Today, in his weekly radio address, President Clinton will announce a new health initiative to cover more uninsured women who have breast and cervical cancer. Specifically, his FY 2001 budget will include a new Medicaid option to provide insurance to the thousands of uninsured women whose breast and cervical cancer was detected through federally-supported screening programs. This investment of $220 million over 5 years will help bring down current and frequently overwhelming financial barriers to treatment. The Vice President and the First Lady, as well as national leaders in the prevention, diagnosis, and treatment of breast cancer, have been strong advocates for this initiative. Similar legislation has received broad bipartisan support under the leadership of the late Senator Chafee, Sen. Mikulski, Sen. Snowe, and Representatives Eshoo and Lazio, and the President today will call on Congress to act swiftly on his proposal.

FOR LOW-INCOME UNINSURED WOMEN DIAGNOSED WITH BREAST OR CERVICAL CANCER, TREATMENT OPTIONS ARE LIMITED. The National Breast and Cervical Cancer Early Detection Program provides breast and cervical cancer screening to over 360,000 women without access to these services annually. Typically, Federal government-sponsored screening programs make every effort to assist individuals diagnosed with disease to access treatment. However, thousands of women still face financial barriers to care, and those that receive some help frequently do not receive comprehensive coverage for services they need.

PRESIDENT ANNOUNCES NEW OPTION FOR UNINSURED WOMEN WITH BREAST AND CERVICAL CANCER. Today, the President will announce that his FY 2001 budget will invest $220 million over 5 years in a new Medicaid option that allows states to provide low income, uninsured women with access to critical treatment services. It will:

BUILDS ON THE CLINTON-GORE ADMINISTRATION'S LONGSTANDING COMMITMENT TO FIGHTING BREAST AND CERVICAL CANCER. The Clinton-Gore Administration has responded to the significant threat posed by breast and cervical cancer with increased efforts in research, prevention and treatment. Fighting the spread of this disease has been a high priority for both Vice President Gore and First Lady Hillary Clinton.

The Vice President successfully fought for historic increases in funding for breast cancer research, prevention and treatment at the National Cancer Institutes during the Clinton-Gore Administration. He has also advocated for access to cancer clinical trials for new cancer drugs for Medicare beneficiaries as Medicare currently does not cover these cutting edge treatments. In 1997, the Vice President unveiled the Cancer Genome Anatomy Project, an effort to unravel the genetics of cancer and help develop new treatments that more effectively target cancer. He has also called for legislation to prevent employers and health insurers from discriminating on the basis of genetic information. Studies show that a leading reason that women choose not to take genetic tests for breast cancer is fear that this information will be used against them.

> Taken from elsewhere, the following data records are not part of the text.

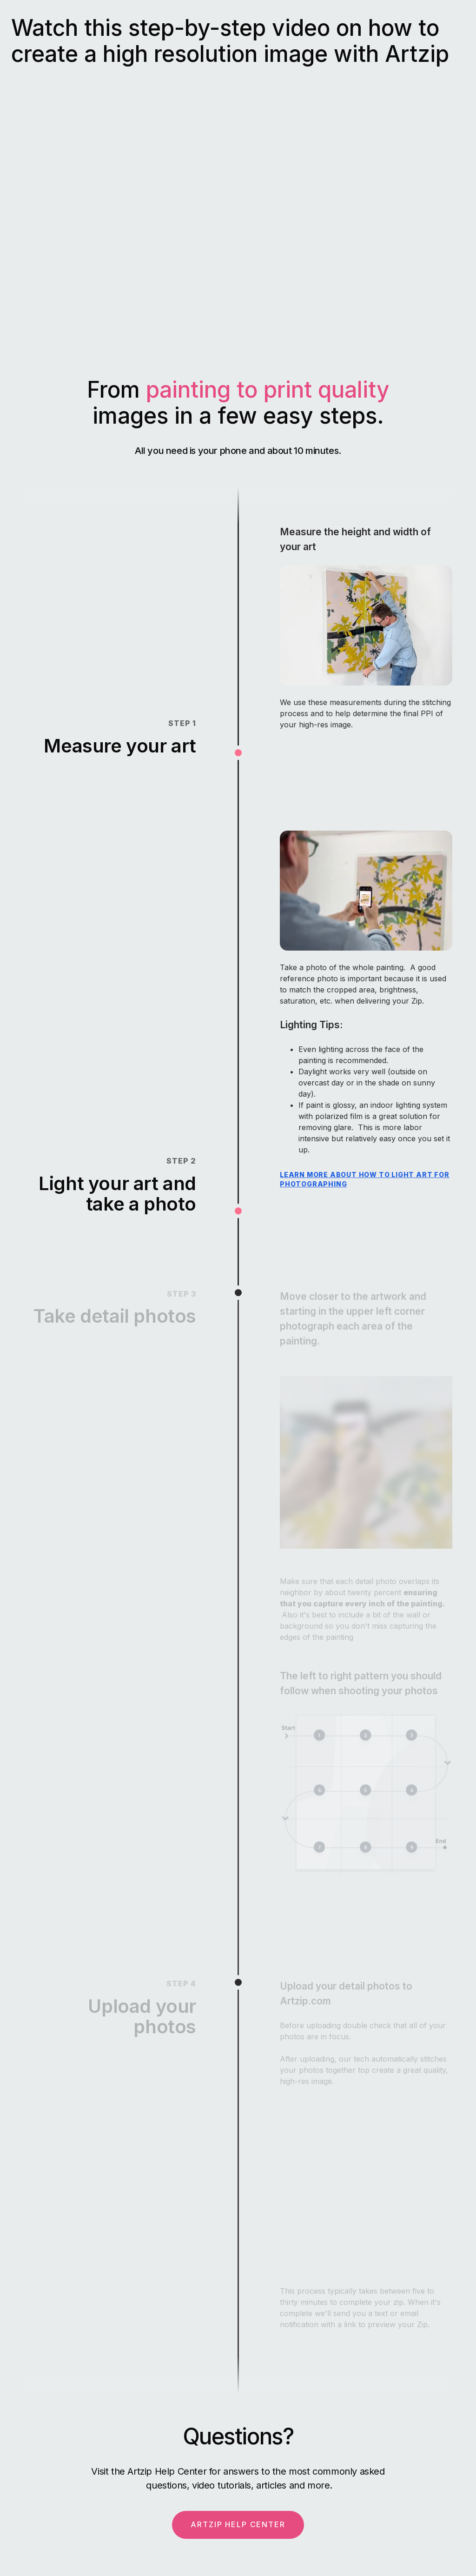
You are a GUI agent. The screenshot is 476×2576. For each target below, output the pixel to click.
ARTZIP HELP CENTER (238, 2524)
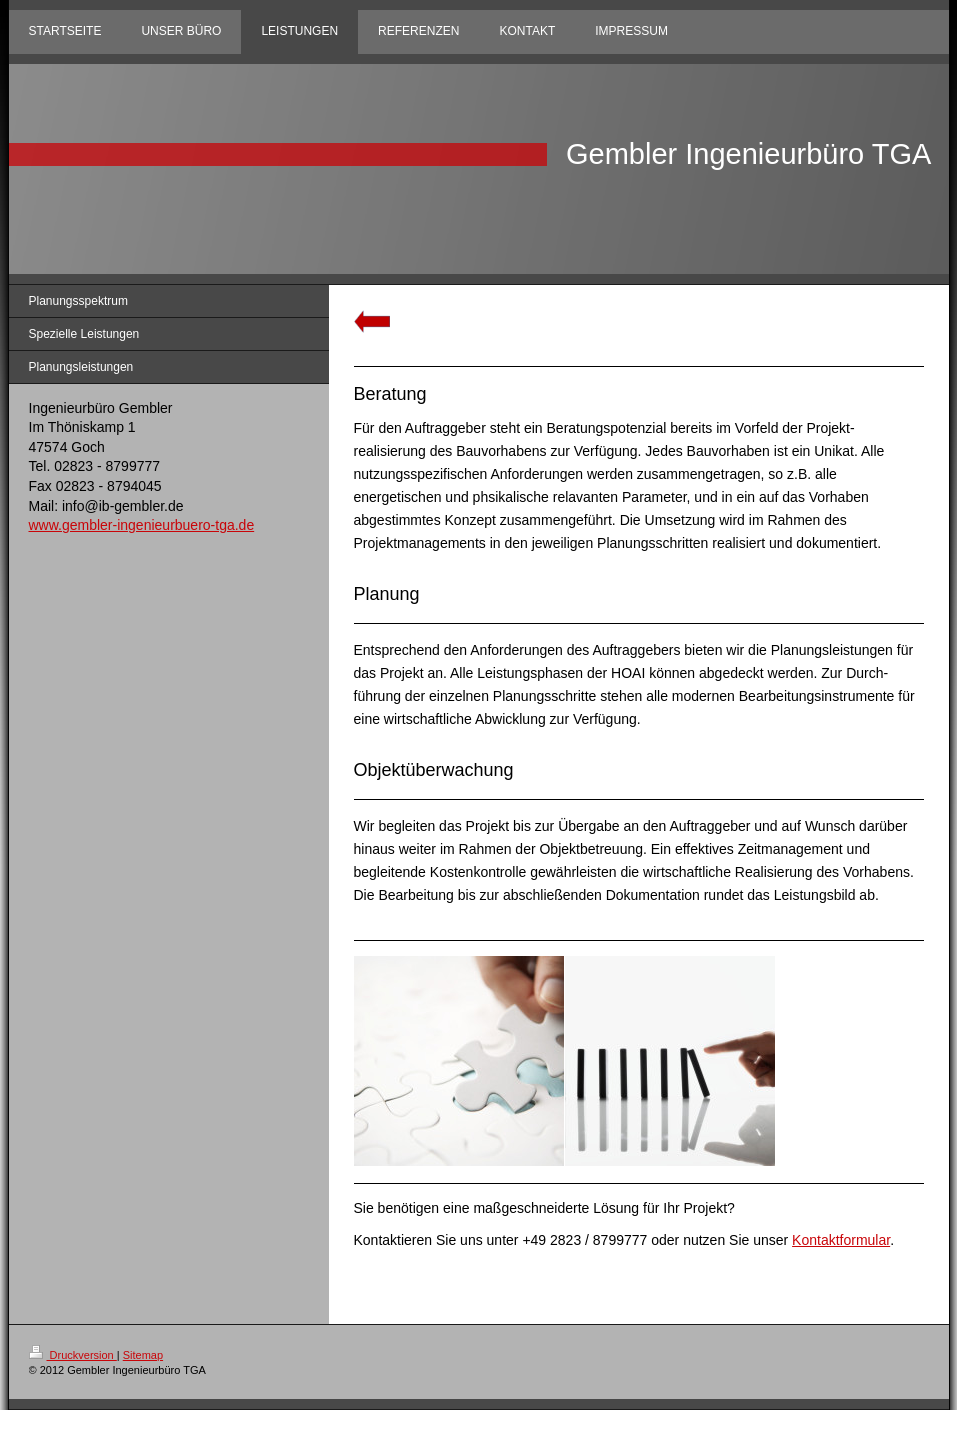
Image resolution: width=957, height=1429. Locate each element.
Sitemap (143, 1355)
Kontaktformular (841, 1240)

First Lady Hillary Clinton has championed budget increases for the National Cancer Institute and other agencies to support research on breast cancer detection, treatment, and cures; launched the Medicare Mammography Campaign to urge older women to get mammograms and to promote the use of Medicare coverage for mammography; helped develop and implement the National Action Plan on Breast Cancer, a public-private partnership coordinated at the Department of Health and Human Services; advocated for legislation pending before the Congress to ensure that women who have mastectomies are entitled to sufficient hospital stays from their HMOs.

During the Clinton Administration, funding for breast and cervical cancer research, prevention and treatment increased from approximately $520 million in FY 1993 to $844 million in FY 2000. President Clinton enacted the Mammography Quality Standards Act to ensure the quality of mammograms. Finally, the President's Medicare reform plan would eliminate all cost sharing for mammograms and pap smears, which should increase the number of older women using these critical services.